(Tercer Premio Concurso “Al ritmo del 2×4”)
Fueron famosos los conventillos del lugar, como el de “María la Lunga” en Castro Barros 433.
Cuando aún estaba en la escuela de monjas del Perpetuo Socorro, Mirelle, tenía esas cualidades innatas que tiene todo bailarín.
Ella había nacido en una familia de clase alta, por lo que le era imposible llegar a bailar el tango.
Los estudios principalmente caían siempre en el bordado, costura, tejido y todo lo relacionado al aseo y las buenas costumbres.
Ya con veintidós años, decidió que esa no era su vida, que quería volar y sentir en sus pies esas alas que le permitían dar los pasos de las milongas que escuchaba a escondidas.
La suerte de vivir en una pequeña chacra en las afueras de Buenos Aires en un lugar destinado a quintas que había sido donado por la familia Almagro, la llevó a conocer la quinta de los Hanzen, lugar donde se vivía y sentía el tango y la milonga.
Una tarde a esos de las seis o siete, se puso un vestido con lunares con la falda bien amplia, cosa de poder permitirse dar pasos largos y hacer arabescos con las rodillas, para que el ocho y una quebrada la hagan sentir plena.
La familia de ella que sabía que estaba en esa casa, decidió que no le permitirían regresar; que el tango sea su vida.
Regresó a su hogar a la madrugada y el ama de llaves la esperaba con una pequeña valija en la puerta de su casa paterna y no la dejó entrar.
Regresó sobre sus pasos, con la cabeza gacha llorando y con una espina grande en su corazón. No sabía dónde se hospedaría… las calles llenas de aromos ya en flor, parecían que brillaban más en una noche de luna llena.
Llegar al famoso conventillo de la calle Castro Barros 433, más conocido como el conventillo de La Lunga, fue un desafío, ya que había que ser valiente para llegar allí, mas ella, que venía de una familia de clase muy acomodada para la época.
Recordemos que en ese lugar, se reunían las patotas que salían de los mataderos y frigoríficos de la zona.
Era una casa de dos plantas con piso de pinotea, que brillaban gracias al lustre que le daba La Lunga, cuyo origen era incierto. No se sabía si era tana, eslovena o de qué país de Europa había llegado, dado su cocoliche atravesado.
Allí recayó Mirelle. Enseguida hizo buenas migas con Griseta, una francesa que llegó desde el Moulin Rouge, engañada, con promesa de trabajo estable y espejitos de colores
El Pampa Sabino, hombre de averías y malas juntas, no tardaría en conquistar a es aniña que no estaba aún al tanto del tipo de vida que llevaba este rufián; ella sólo quería bailar.
El baile y el amor, la llevaron a dejar de lado todo.

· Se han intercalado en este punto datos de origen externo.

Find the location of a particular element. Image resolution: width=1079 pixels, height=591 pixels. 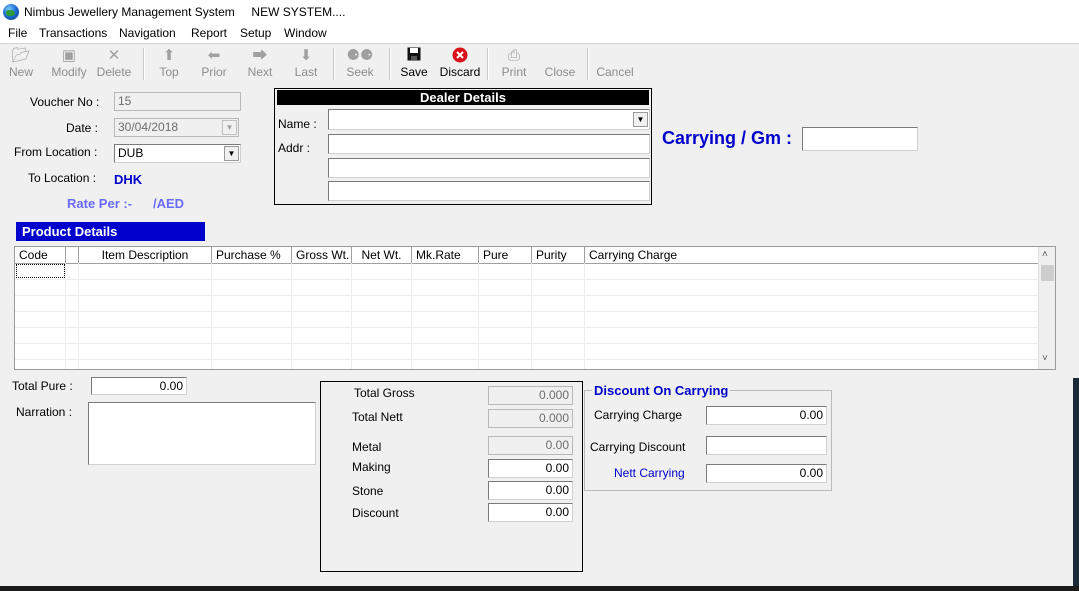

carrying-per-gm-label: Carrying / Gm : is located at coordinates (728, 138).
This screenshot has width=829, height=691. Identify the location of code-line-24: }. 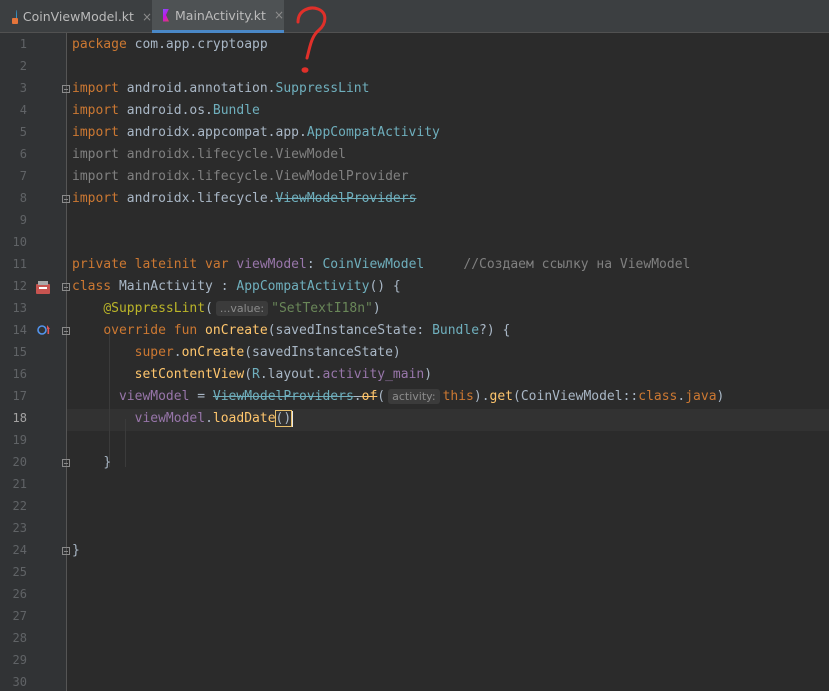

En esa pensión, se ganaba la vida bordando y cociendo las prendas que le pedían las otras chicas que trabajaban casi todas en un cabaret del bajo porteño.
El Pampa, los primero tiempos la trató como a una reina, pero después por culpa de su adicción al vino y la ginebra, comenzó a maltratarla y no la dejaba salir. Su pena se hacía cada vez más grande y sus trabajos se deterioraban día a día, ya que sus manos estaban frágiles. Solía toser y el Pampa, la castigaba cada día más.
Después de cuatro años de sufrimiento dentro de esas cuatro paredes, el Pampa encontró a la salida de un baile, la horma de su zapato y fue apuñalado por otro rufián de mala monta, más conocido como el Loco Cepeda, un matón a sueldo del político de turno.
No lo pensó más. Lo despidió como se debía en esa época al Pampa y, al regresar, quemó todas sus cosas, par ano recordarlo más… y se cambió el nombre. De ahí en más no se llamaría más Mirelle, sino Mireya.
Así comenzó la historia de quien sería la rubia más mentada, la más codiciada de todos los cabaret de Buenos Aires; ella les enseñó a bailar y también a amar a muchos personajes de la sociedad porteña.
Siempre vivió en el conventillo de La Lunga. Allí la conocían como La Oriental o La Colorada. Su vida fuera de allí era otra cosa, mucho más licenciosa y promiscua.
Necesitaba sacarse de encima la cruz que tenía por haber sido echada de esa familia pudiente así que rompió muchos corazones adinerados y les sacaba el dinero que ella quería.
Como no podría ser de otra forma, esa tos que comenzó en su juventud por lavar en las afueras del conventillo, se convirtió –ya de grande- en una tuberculosis muy avanzada que la llevó a recluirse en esa pieza que la vio sufrir, trabajar, brillar y amar.
En la zona de Almagro, se sabe y se siente, entre las plantas de la plaza, el aroma a azahares del perfume de la rubia Mireya, patrimonio del barrio.